Even Marines wear spandex
Relaxing with our laptops in front of a fireplace in Florence, Oregon after a great event in Newport and a phenomenal 60-mile ride down the coast, we’re both incredibly grateful for this opportunity. A chance to reconnect with real people and beautiful places – and recharge the battery that urban life has a way of draining.
We spent Sunday in Newport, catching up on emails and errands, and reveling in the spectacular setting. Though we were strangers in town, Newport turned out to have a familiar feel – everywhere we went, we saw flyers advertising our event, and met people who recognized our mission, “Are you those plastic folks on bikes? Yeah, we heard something about you…”
This was all thanks to Charlie Plybon, Newport’s Surfrider chair, and tireless organizer. We even heard him referred to as “King Charlie” by John, the owner of a convenience store where we stopped in to take advantage of the “free internet” sign posted outside. John also told us about a Sea Lion that held court daily on the dock, with a fishing line trapped around its neck.
We immediately went to investigate. Sure enough, flopped on the dock, amongst a group of grunting, puppy-faced blubber balls, one Sea Lion had a distinct collar cut deep into its neck – remnants of a synthetic line. Its one thing to state – as we often do in our presentation – that hundreds of thousands of marine creatures die due to entanglement. It’s another thing entirely to watch a beautiful animal trapped in a piece of our garbage.

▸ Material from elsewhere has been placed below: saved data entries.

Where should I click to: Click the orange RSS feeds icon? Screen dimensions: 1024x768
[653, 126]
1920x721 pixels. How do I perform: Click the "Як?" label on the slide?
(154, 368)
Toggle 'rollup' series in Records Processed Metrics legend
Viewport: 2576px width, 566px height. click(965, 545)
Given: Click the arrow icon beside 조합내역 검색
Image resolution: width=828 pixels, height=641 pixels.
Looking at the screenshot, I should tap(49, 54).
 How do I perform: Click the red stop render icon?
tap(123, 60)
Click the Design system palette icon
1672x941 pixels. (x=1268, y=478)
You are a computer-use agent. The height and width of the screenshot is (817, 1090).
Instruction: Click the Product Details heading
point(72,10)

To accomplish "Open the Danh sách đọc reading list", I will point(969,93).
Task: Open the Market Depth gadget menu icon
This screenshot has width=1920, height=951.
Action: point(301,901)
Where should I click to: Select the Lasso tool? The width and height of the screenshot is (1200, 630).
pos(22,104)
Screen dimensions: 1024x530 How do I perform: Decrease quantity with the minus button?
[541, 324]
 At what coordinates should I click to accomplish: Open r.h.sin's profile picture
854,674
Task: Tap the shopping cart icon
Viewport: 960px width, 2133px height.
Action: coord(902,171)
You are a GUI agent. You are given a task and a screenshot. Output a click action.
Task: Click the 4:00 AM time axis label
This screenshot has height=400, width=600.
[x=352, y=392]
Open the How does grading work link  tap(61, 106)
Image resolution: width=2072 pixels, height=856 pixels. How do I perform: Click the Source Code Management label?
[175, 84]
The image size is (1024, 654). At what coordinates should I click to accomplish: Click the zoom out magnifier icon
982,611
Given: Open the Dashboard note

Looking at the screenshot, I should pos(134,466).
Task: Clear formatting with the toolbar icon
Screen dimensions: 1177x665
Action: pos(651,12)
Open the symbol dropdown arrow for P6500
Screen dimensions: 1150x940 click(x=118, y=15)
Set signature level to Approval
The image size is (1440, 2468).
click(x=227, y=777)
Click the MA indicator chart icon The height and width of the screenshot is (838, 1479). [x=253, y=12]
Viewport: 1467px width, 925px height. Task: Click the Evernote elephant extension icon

Fortunately, the fishermen in the area seemed on board with our mission. Fishing is a way of life in coastal Oregon, and those we spoke to were the first to agree that we need to protect marine resources. One even agreed to an impromptu interview on the dock. And doing our part to support the local economy, we bought some fresh crabs and local, wild caught Salmon, which our friend/filmmaker Elan Glasser slow roasted on a cedar plank over hot coals, and paired with a local Pinot. Even activists need luxury at times….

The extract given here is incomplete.